Fri, November 28, 2008 - 2:13 AMat the risk of just being the devil (im sure someone else can be the advocate...) - both k AND her mom are passive aggressive 13 yo kids and this scenario is completely ridiculous !!!
hey, this is EH - and that is my opinion.
case in point - k obviously knows that her mom is a passive-aggressive fuckwit - so WHY would she plan an elaborate, exact-place-setting, charades-mandatory evening ?? (while also inviting her mother?) that is just ridiculous...
her mother obviously knows that her daughter is just as much a control-freak and passive-aggressive witch as she is - so why the FUCK does she decide to pull her own p-a crap in the middle of a holiday celebration?
guess what - they both (subconsciously, i guess) wanted some sort of drama... well - congrats, you got it... happy? thought so - heres your prize - heartburn and bad feelings... congrats.
clearly k is smart enough (and experienced enough - cmon she has her own kids now) to know that nothing ever goes as planned. in particular, she already had allowed 2 guests to arrive for dessert already.

__Available data__:
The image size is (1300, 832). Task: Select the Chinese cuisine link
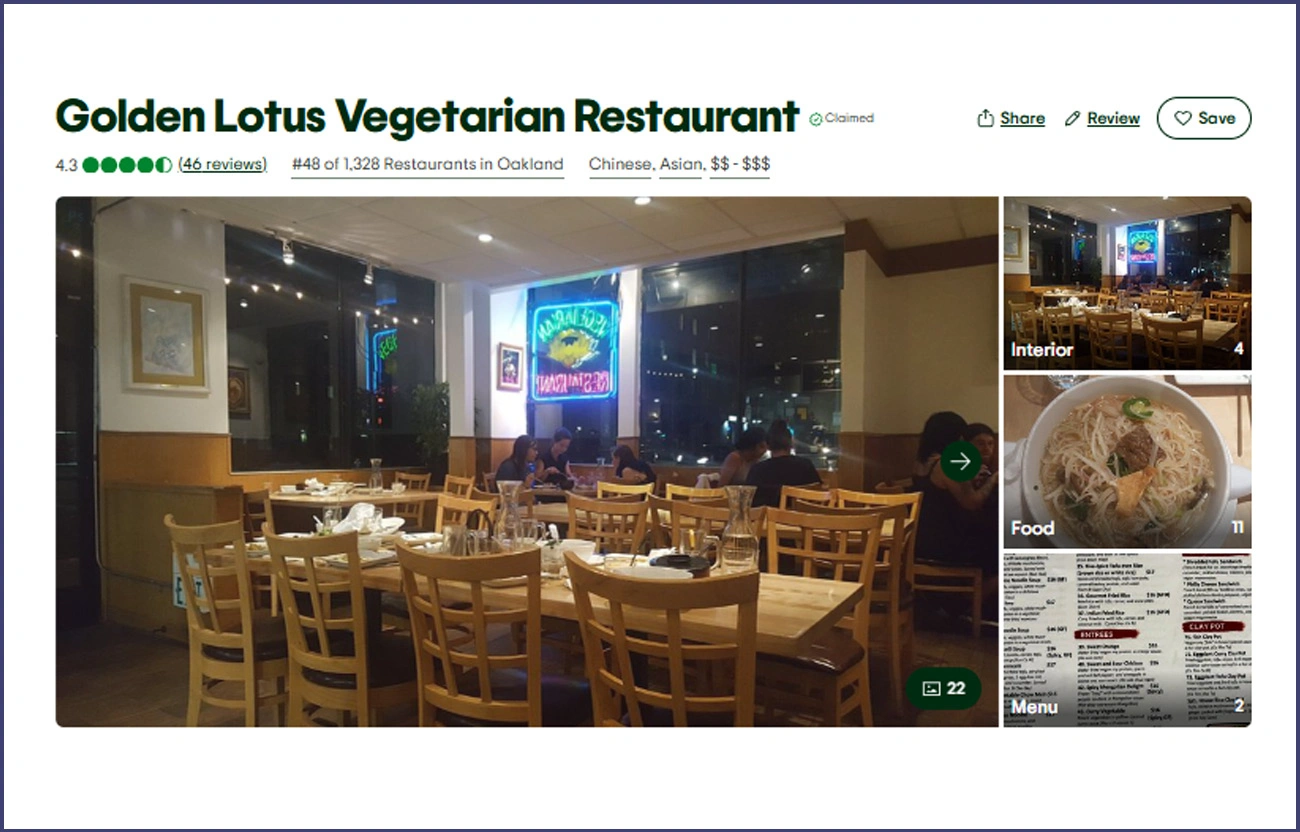620,164
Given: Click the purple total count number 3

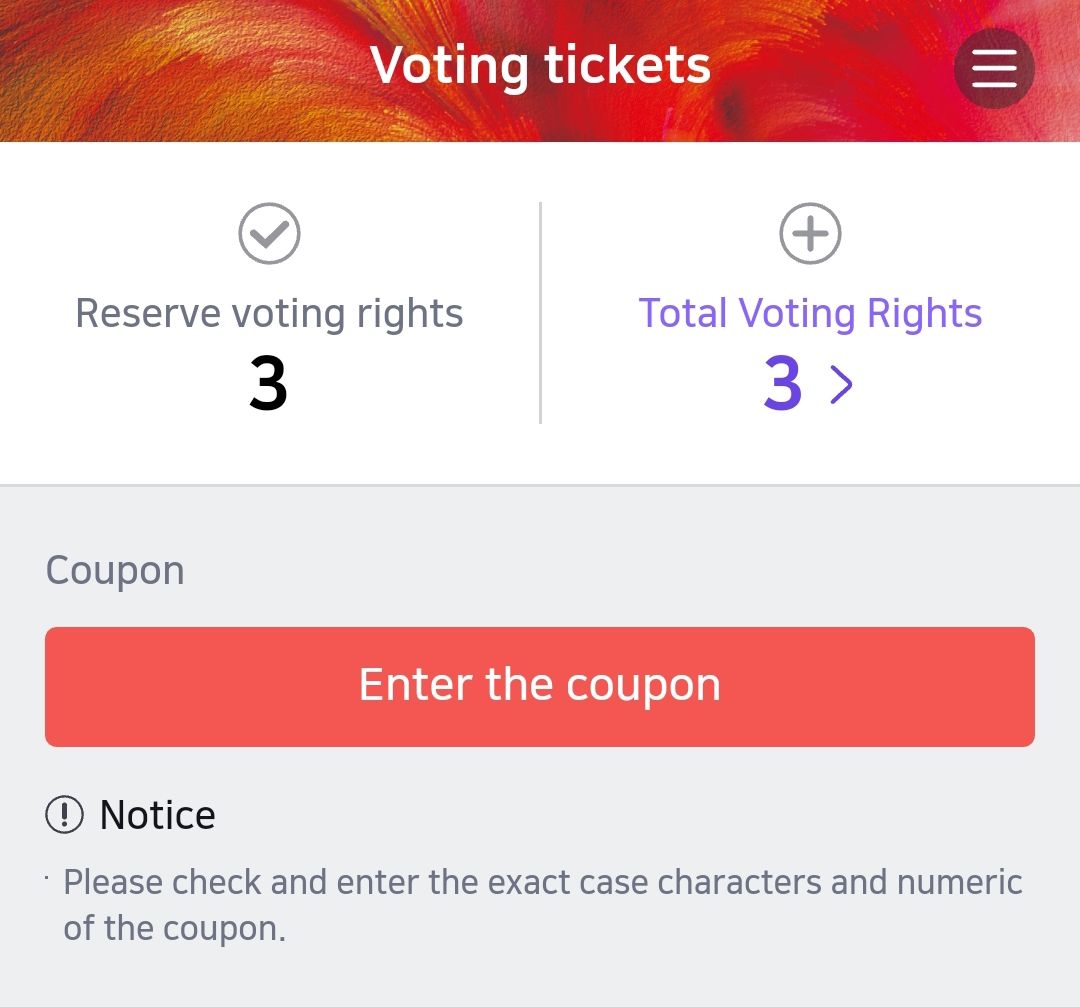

__Requirements__:
**a)** Please reproduce the holiday dinner comment word for word, starting at the words "hey, this is" and ending after "bad feelings... congrats.".
**b)** Write the next part of the comment about k's holiday dinner, picking up after its final sentence.
You won't need the material for this.

__Expected answers__:
**a)**
hey, this is EH - and that is my opinion.
case in point - k obviously knows that her mom is a passive-aggressive fuckwit - so WHY would she plan an elaborate, exact-place-setting, charades-mandatory evening ?? (while also inviting her mother?) that is just ridiculous...
her mother obviously knows that her daughter is just as much a control-freak and passive-aggressive witch as she is - so why the FUCK does she decide to pull her own p-a crap in the middle of a holiday celebration?
guess what - they both (subconsciously, i guess) wanted some sort of drama... well - congrats, you got it... happy? thought so - heres your prize - heartburn and bad feelings... congrats.

**b)**
also, her mom is smart enough (and experienced enough - cmon she double-booked the evening already) to know that there was going to be drama when she sprung the news on her daugter. in particular, she already HAD drama by double-booking - we dont know the details of what the new-boyfriend knew about all this... my guess? he had NO clue - and so now he just gets to hear the story about her control-freak daughter - rather than the stupid uncommunicative witch he is actually dating.
since clearly the mother is never going to grow up... and if k is unwilling to outgrow her mother and learn lessons from the experience, then there truly is no hope here... ive got at least a dozen different suggestion (all of the "fix it" variety, cuz im a guy - and that is just the way we think) of how this could have all been avoided - worked around - even enjoyed - for k, independent of her ridiculous mother...
truth is - k does not WANT to have it fixed or worked around... thus, she should just stew in her own NON-mashed-potatoes dinner... while her mother stews with her pecan pie...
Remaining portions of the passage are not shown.